Sed más bien amables unos con otros, misericordiosos, perdonándoos unos a otros, así como también Dios os perdonó en Cristo. 
Efesios 4:32 

La amabilidad es el amor en acción. Si la paciencia es la manera en que el amor reacciona para reducir al mínimo una circunstancia negativa, 
la amabilidad es la forma en que el amor actúa para aumentar al máximo 
una circunstancia positiva. La paciencia evita un problema; la amabilidad genera una bendición. Una es preventiva, la otra es dinámica. Estas dos caras del amor son las piedras angulares sobre las cuales se construyen los demás atributos. 
El amor te hace amable. La amabilidad te hace agradable. Cuando eres 
amable, las personas quieren estar cerca de ti. Perciben que eres bueno con ellas y para bien de ellas. 

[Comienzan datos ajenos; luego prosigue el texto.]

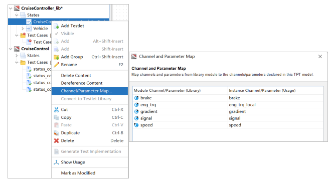Click the Cut scissors icon

tap(56, 110)
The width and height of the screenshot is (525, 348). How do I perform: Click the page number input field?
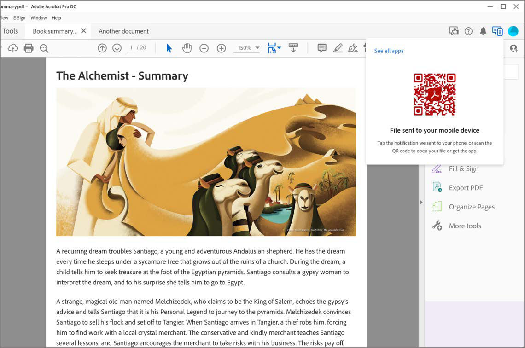(x=132, y=48)
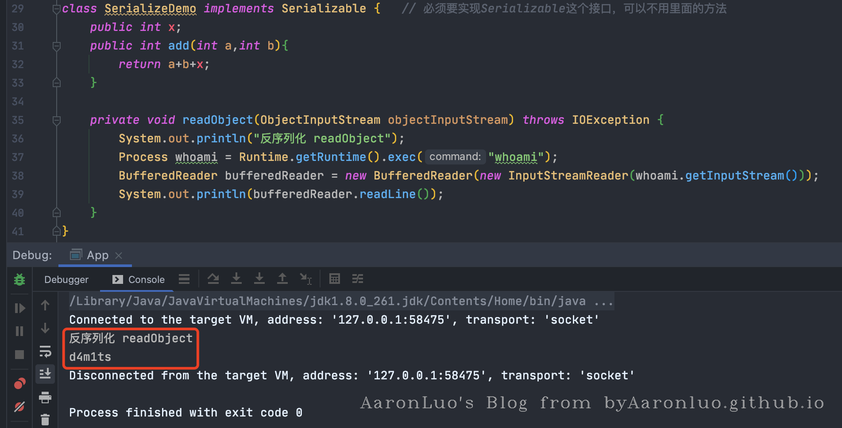Clear console output with the trash icon

coord(45,419)
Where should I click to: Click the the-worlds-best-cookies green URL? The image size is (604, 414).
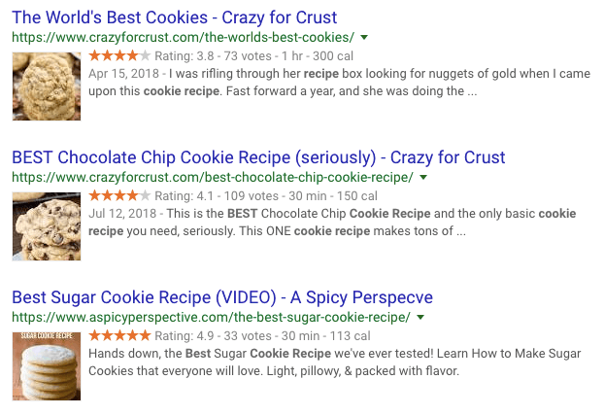point(182,37)
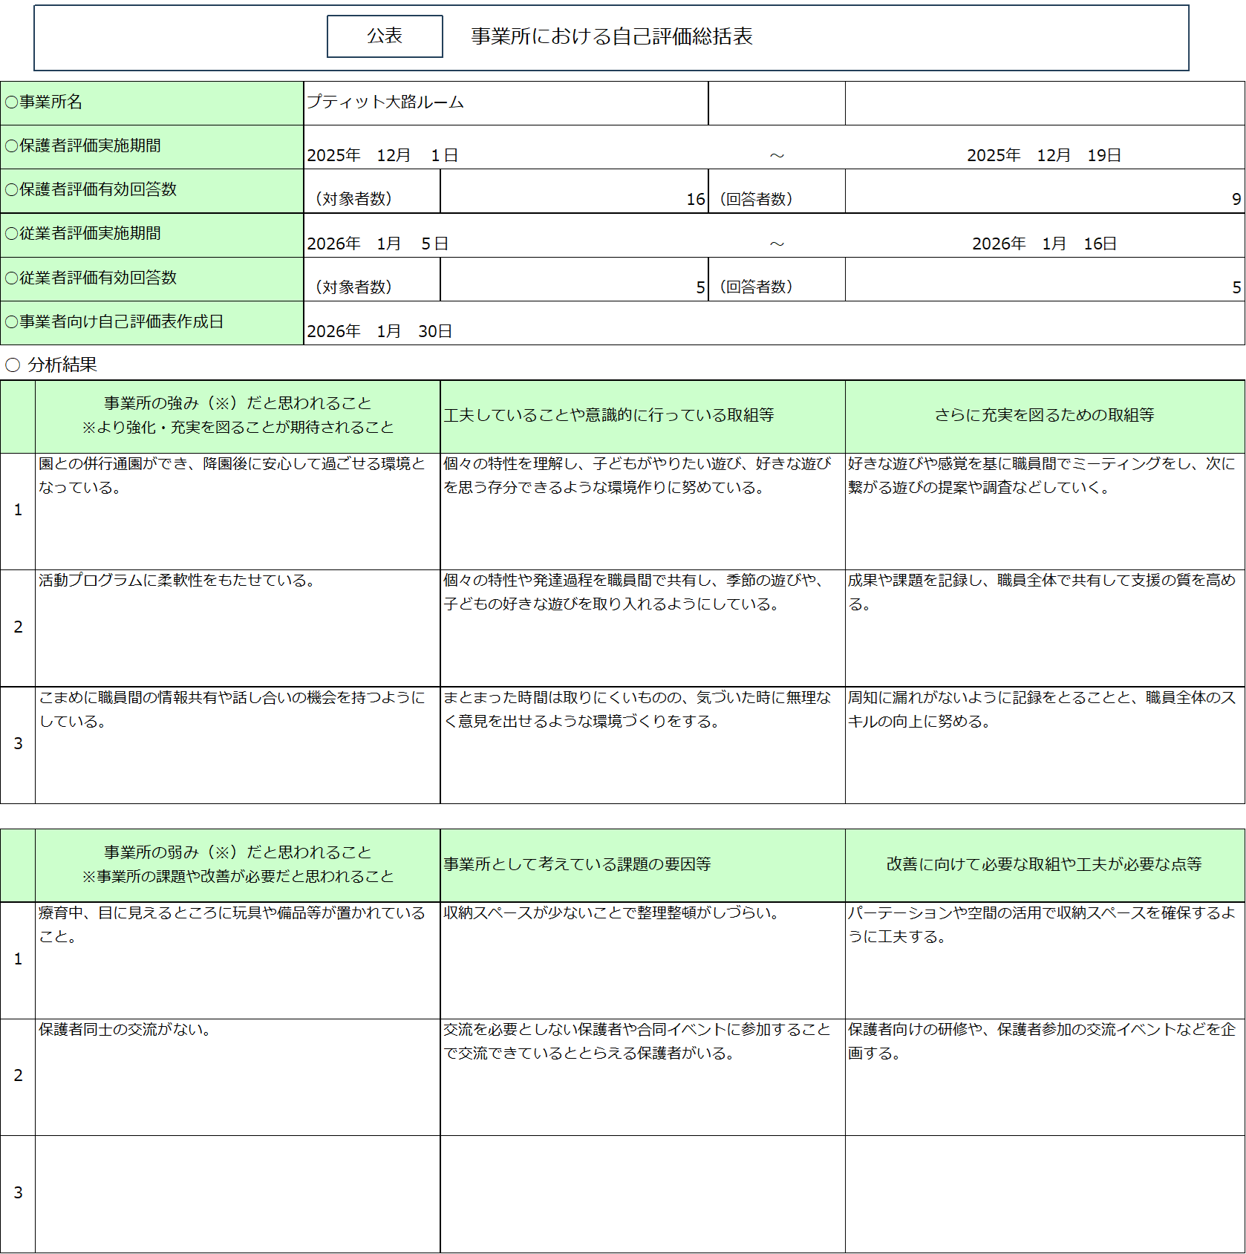Select weakness cell 保護者同士の交流がない
The height and width of the screenshot is (1254, 1246).
[x=238, y=1077]
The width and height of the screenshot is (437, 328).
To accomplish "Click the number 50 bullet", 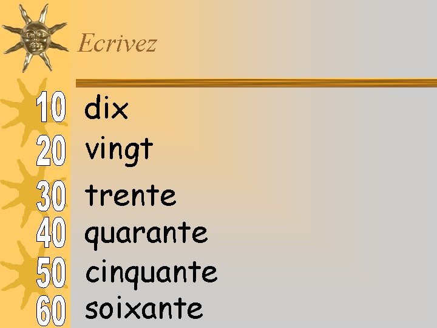I will pyautogui.click(x=51, y=273).
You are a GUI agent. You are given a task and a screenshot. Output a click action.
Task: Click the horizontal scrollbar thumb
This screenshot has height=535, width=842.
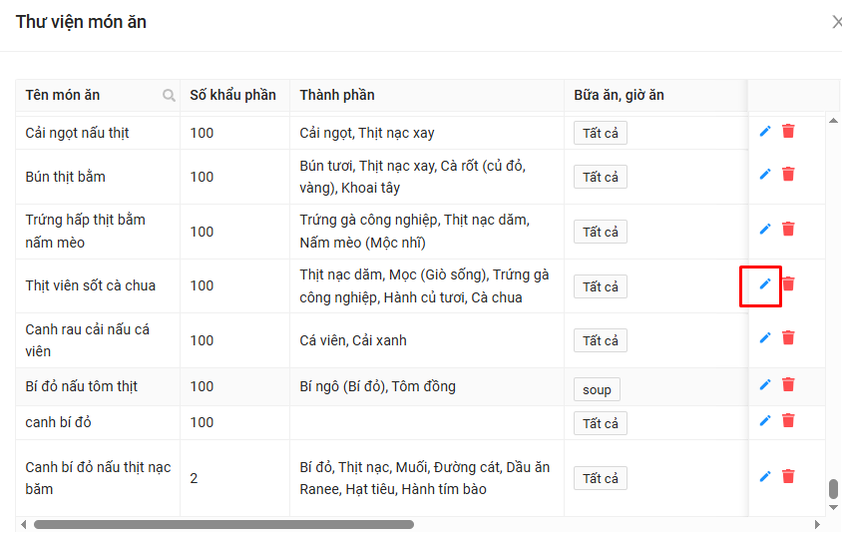click(223, 524)
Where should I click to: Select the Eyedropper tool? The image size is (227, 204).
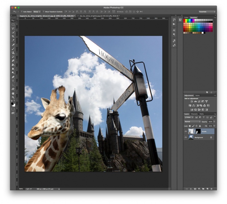[x=13, y=40]
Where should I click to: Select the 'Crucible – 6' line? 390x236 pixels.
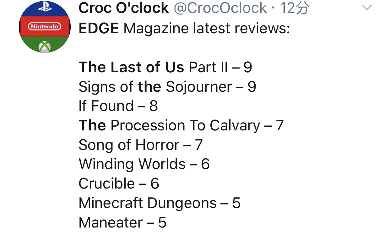pyautogui.click(x=119, y=184)
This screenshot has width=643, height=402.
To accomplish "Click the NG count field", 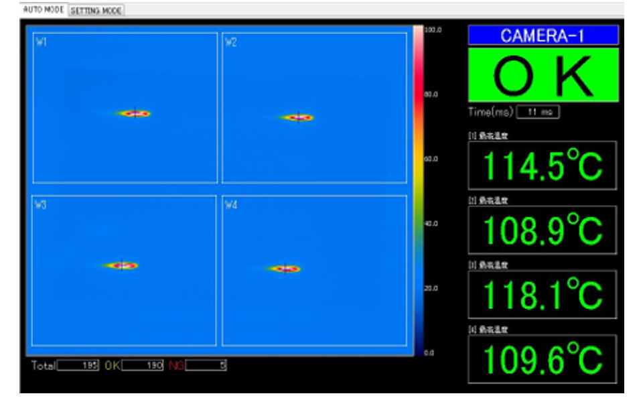I will pos(206,365).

Además, es contagioso. Cuando alguien te demuestra una amabilidad 
genuina, hace que desees devolverle la atención. Sin embargo, una persona 
amable y madura no siempre esperará para responder con amabilidad, sino 
que será la primera en demostrarla. ¿Eres esa clase de persona en tu hogar 
y con tu cónyuge? 
PREGUNTAS 
¿Qué sucedería en tu matrimonio si el pasaje de Efesios 4:32, mencionado antes, se transformara en tu forma de proceder siempre? Considera cómo tu relación vertical con Dios debería guiar y tener un impacto directo en tus relaciones horizontales con los demás.